Improving your Experian score
In many cases the assessed strength of the employer can be improved. The PPF’s assessment is based on a specially-designed credit score from Experian, which is designed to estimate the chance of employer insolvency during the next year. Because Experian must provide a score for every company sponsoring a UK pension scheme, they follow a simple calculation approach. Experian will:
1. Place the employer into one of eight ‘scorecards’ depending on the size and type of the business (e.g. large group with turnover greater than £50 million p.a.)
2. Extract 5-7 key metrics from the employer’s most recently filed accounts and mortgage listings.
3. Calculate a PPF score, where the scorecard used (from step 1) determines the weighting applied to each of the metrics.
This suggests a few steps an employer can take to potentially improve its PPF Experian score:
1. Check that Experian has placed the employer in the correct scorecard. An example here might be where Experian has failed to identify that an employer is a charity. The Experian score would then penalise the employer for failing to make a profit, when they should in fact be in the ‘not-for-profit’ scorecard where profit does not feed into the score.
2. Check that Experian has picked up the latest filed accounts. Clearly the results within those accounts are important and may not be better than the previous year’s, but Experian will penalise an employer’s PPF score if they think accounts are overdue.
3. Check the age of the most recent mortgage recorded by Experian. The PPF Experian score treats older mortgages more favourably than younger mortgages, so refinancing can sometimes harm your score if it results in a new mortgage charge. Experian have a certification process to allow employers to override the ‘young mortgage’ effect if the mortgage is immaterial or if it directly replaced an older mortgage.
Reducing the ‘risk’ the PPF associate with your scheme
Looking beyond Experian scores, other options to reduce a scheme’s PPF levy include:
1. Certifying deficit reduction contributions that have been paid into the scheme since the last valuation. This reduces the PPF deficit and hence the levy payable.

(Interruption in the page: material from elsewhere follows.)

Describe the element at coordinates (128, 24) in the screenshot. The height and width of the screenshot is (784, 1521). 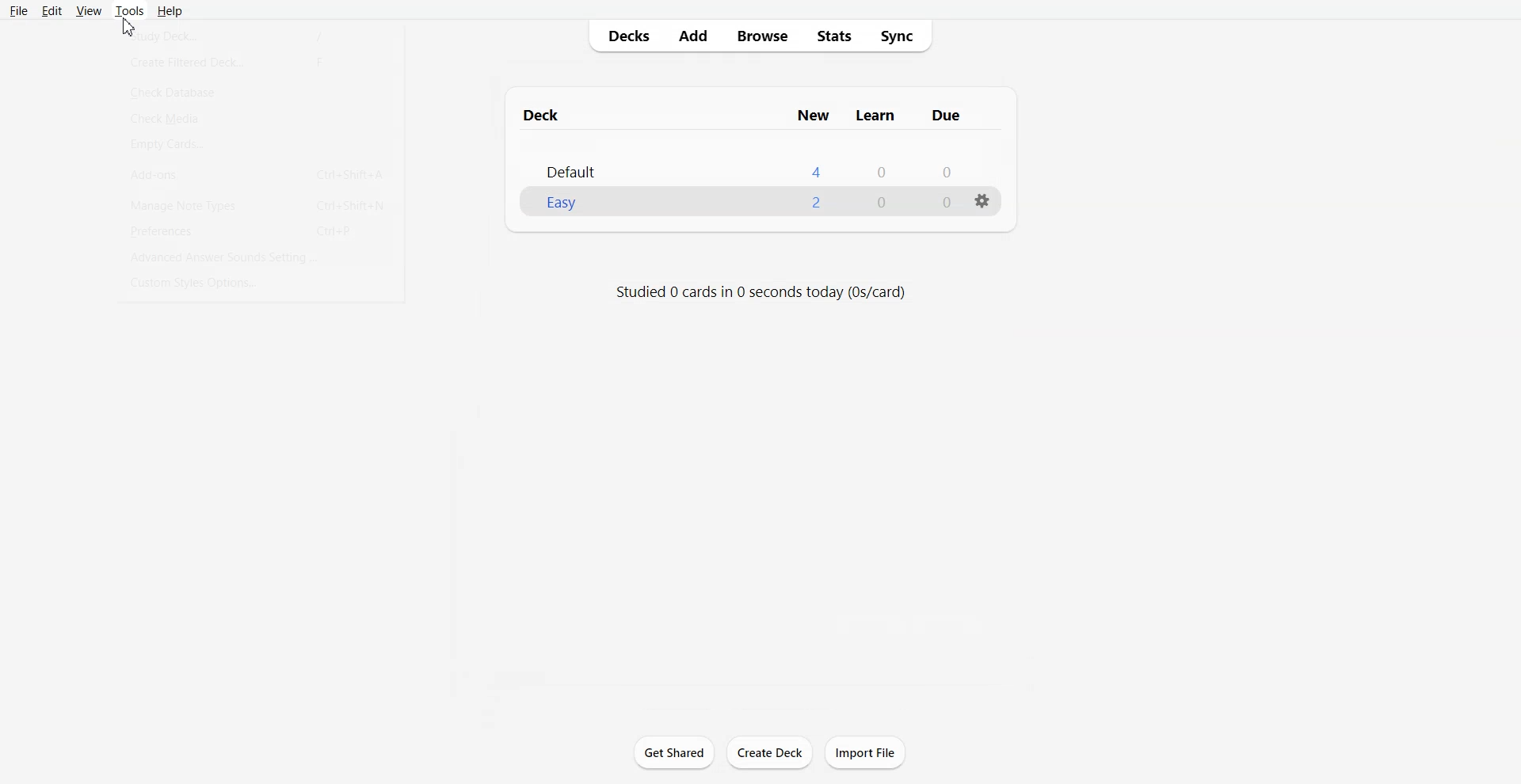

2. Carrying out bespoke investment stress testing (which overrides the PPF’s standard stress tests). This has the most potential
to reduce the PPF levy for schemes using liability driven or complex investment strategies where the PPF’s standard stress tests cannot fully reflect the strategy.
3. Putting in place a PPF-compliant guarantee from a parent company. In this case the PPF will use the Experian score of the parent instead of the scheme’s sponsoring employer, potentially reducing the PPF levy if the parent is deemed to be stronger. Such a guarantee places a legal obligation on the parent and care is needed around how this interacts with other creditors.
If you are thinking of taking any of the steps above, we can estimate the likely impact on your levy beforehand. Please get in touch with your usual Quantum contact if you would like to discuss your options.
Case study
One of our clients was facing a PPF levy of over £1 million, and asked us if we could help. We were able to reduce the levy by 10% through a combination of certifying deficit contributions (saving about £20,000) and carrying out a bespoke investment stress test (saving another £90,000). The levy reduction achieved through bespoke stress testing can also be replicated in future years for further savings.